How to best update remote compressed, encrypted archives incrementally?

Discussion in 'Python' started by robert, Mar 10, 2006.

  1. robert

    robert Guest

    Hello,

    I want to put (incrementally) changed/new files from a big file tree
    "directly,compressed and password-only-encrypted" to a remote backup
    server incrementally via FTP,SFTP or DAV.... At best within a closed
    algorithm inside Python without extra shell tools.
    (The method should work with any protocol which allows somehow read,
    write & seek to a remote file.)
    On the server and the transmission line there should never be
    unencrypted data.

    Usually one would create a big archive, then compress, then encrypt
    (e.g. with gpg -c file) , then transfer. However for that method you
    need to have big free temp disk space and most costing: transfer always
    the complete archive.
    With proved block-file encryption methods like GPG I don't get the
    flexibility needed for my task, I guess?

    ZIP2 format allows encryption (Is this ZIP encryption method supported
    with Python somehow/basically?). Somehow it would be possible to
    navigate in a remote ZIP (e.g. over FTP) . But ZIP encryption is also
    known to be very weak and can be cracked within some hours computing
    time, at least when every file uses the same password.

    Another method would be to produce slice files: Create inremental
    TAR/ZIP archives, encrypt them locally with "gpg -c" and put them as
    different files. Still a fragile setup, which allows only rough control,
    needs a common archive time stamp (comparing individual file attributes
    is not possible), and needs external tools.

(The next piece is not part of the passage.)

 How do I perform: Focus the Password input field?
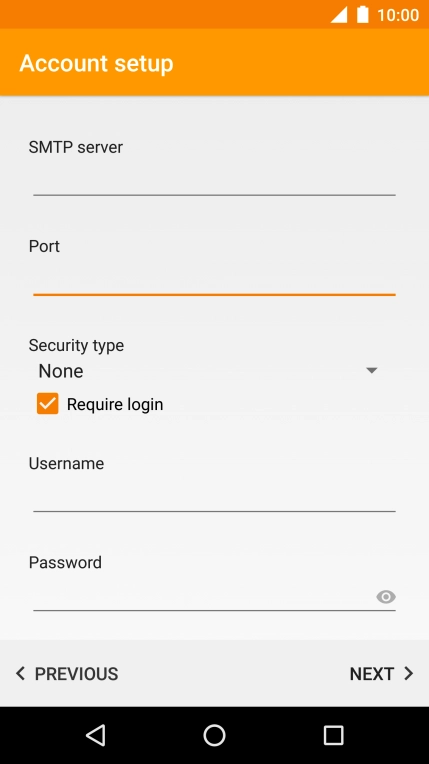204,596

    Very nice would be a method which can directly compare agains and update
    a single consistent file like
    ftp://..../archive.zip.gpg

    Is something like this possible?

    Robert
     
    robert, Mar 10, 2006
    #1
    1. Advertising

  2. On Fri, 10 Mar 2006 15:13:07 +0100, robert wrote:

    > Hello,
    >
    > I want to put (incrementally) changed/new files from a big file tree
    > "directly,compressed and password-only-encrypted" to a remote backup
    > server incrementally via FTP,SFTP or DAV.... At best within a closed
    > algorithm inside Python without extra shell tools.


    What do you mean by "closed algorithm"?

    The only thing I can think of is you mean a secret algorithm, one which
    nobody but yourself will know. So let's get this straight... you are
    asking a public newsgroup dedicated to an open-source language for
    somebody to tell you a secret algorithm that only you will know?

    Please tell me I've misunderstood.


    > (The method should work with any protocol which allows somehow read,
    > write & seek to a remote file.)
    > On the server and the transmission line there should never be
    > unencrypted data.


    Break the job into multiple pieces. Your task is:

    - transmit information to the remote server;

    Can you use SSH for that? SSH will use industrial strength encryption,
    likely better than anything you can create.

    - you want to update the files at the other end;

    Sounds like a job for any number of already existing technologies, like
    rsync (which, by the way, already uses ssh for the encrypted transmission
    of data).



    --
    Steven.
     
    Steven D'Aprano, Mar 11, 2006
    #2
    1. Advertising

  3. robert

    robert Guest

    Steven D'Aprano wrote:
    > On Fri, 10 Mar 2006 15:13:07 +0100, robert wrote:
    >
    >
    >>Hello,
    >>
    >>I want to put (incrementally) changed/new files from a big file tree
    >>"directly,compressed and password-only-encrypted" to a remote backup
    >>server incrementally via FTP,SFTP or DAV.... At best within a closed
    >>algorithm inside Python without extra shell tools.

    >
    >
    > What do you mean by "closed algorithm"?
    >
    > The only thing I can think of is you mean a secret algorithm, one which
    > nobody but yourself will know. So let's get this straight... you are
    > asking a public newsgroup dedicated to an open-source language for
    > somebody to tell you a secret algorithm that only you will know?
    >
    > Please tell me I've misunderstood.


    no. I meant it terms of 'cohesive' : A Python solution without a lot of
    other tools. (Only the password has to be secret)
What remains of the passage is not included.